Saturday, January 24, 2009

Hyperphysically existing "stuff"

I recently was looking for a good definition of "universe". Google naturally brought me to Wikipedia, and I found its definition: "everything that physically exists" (the definition went on to specify "the entirety of space and time, all forms of matter, energy and momentum, and the physical laws and physical constants that govern them", but the list of examples seems unnecessary). The word "physically" also seemed out of place, and the fact that it linked to the article on physics made it hard for me to understand what was meant by it.

I decided to go through the history to see how this definition had formed. A quick check revealed that the definition had been, for some while, "everything that exists". This seems a much better definition, and I managed to trace the change back to a single anonymous user. On December 19, 2007, an anonymous user editing from 72.151.50.172 added the word "physically", with the edit summary scientific multiverse hypotheses include the possibility of hyperphysically existing "stuff". In the year since this edit, no one seems to have thought to challenge it.

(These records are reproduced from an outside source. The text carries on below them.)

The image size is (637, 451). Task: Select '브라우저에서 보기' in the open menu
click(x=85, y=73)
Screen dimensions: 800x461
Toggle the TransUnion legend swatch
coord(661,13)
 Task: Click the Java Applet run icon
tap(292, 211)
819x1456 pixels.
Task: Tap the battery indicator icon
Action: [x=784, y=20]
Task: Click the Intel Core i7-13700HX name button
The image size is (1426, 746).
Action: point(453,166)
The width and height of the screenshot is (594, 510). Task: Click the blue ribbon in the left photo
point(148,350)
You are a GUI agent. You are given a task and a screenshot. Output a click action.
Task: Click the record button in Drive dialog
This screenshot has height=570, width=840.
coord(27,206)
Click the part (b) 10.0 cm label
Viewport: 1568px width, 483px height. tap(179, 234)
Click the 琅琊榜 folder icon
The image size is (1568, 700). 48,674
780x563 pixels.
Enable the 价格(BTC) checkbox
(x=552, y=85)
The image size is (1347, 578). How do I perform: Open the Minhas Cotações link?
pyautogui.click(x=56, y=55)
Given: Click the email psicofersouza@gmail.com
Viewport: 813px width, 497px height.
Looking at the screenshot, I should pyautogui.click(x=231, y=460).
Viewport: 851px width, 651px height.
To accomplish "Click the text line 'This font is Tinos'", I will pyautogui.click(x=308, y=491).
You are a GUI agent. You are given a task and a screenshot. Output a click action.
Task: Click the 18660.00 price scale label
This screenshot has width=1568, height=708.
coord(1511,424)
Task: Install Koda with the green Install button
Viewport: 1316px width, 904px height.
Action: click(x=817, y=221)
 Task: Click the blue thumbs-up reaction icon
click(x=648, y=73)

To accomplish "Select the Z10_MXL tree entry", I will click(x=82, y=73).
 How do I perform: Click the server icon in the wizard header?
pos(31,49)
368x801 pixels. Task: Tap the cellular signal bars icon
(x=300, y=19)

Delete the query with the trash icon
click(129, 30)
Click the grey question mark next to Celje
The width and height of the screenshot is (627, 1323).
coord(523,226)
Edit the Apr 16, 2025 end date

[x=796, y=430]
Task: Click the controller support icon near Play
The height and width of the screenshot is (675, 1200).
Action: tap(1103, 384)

A little bit of investigation into this IP suggests that this editor is the same as User:Standonbible, a college freshman who relies heavily on the Bible and admits that editors often assume he is "a POV-pushing religious fanatic". He gives a list of reasons he "often get[s] labeled a lunatic", which I'll let you go to his user page to read. But for all of 2008, and continuing to this day, he helped write the lead sentence on the Wikipedia article on the universe.

By the way, the definition of "universe" in Wiktionary is "The sum of everything that exists in the cosmos, including time and space itself". Again with the unnecessary examples, and this time with the unnecessary "in the cosmos". The latter addition is particularly silly, since the Wiktionary definition of "cosmos" is "the universe". At least there doesn't seem to be any pseudoscientific POV pushing in this definition, though.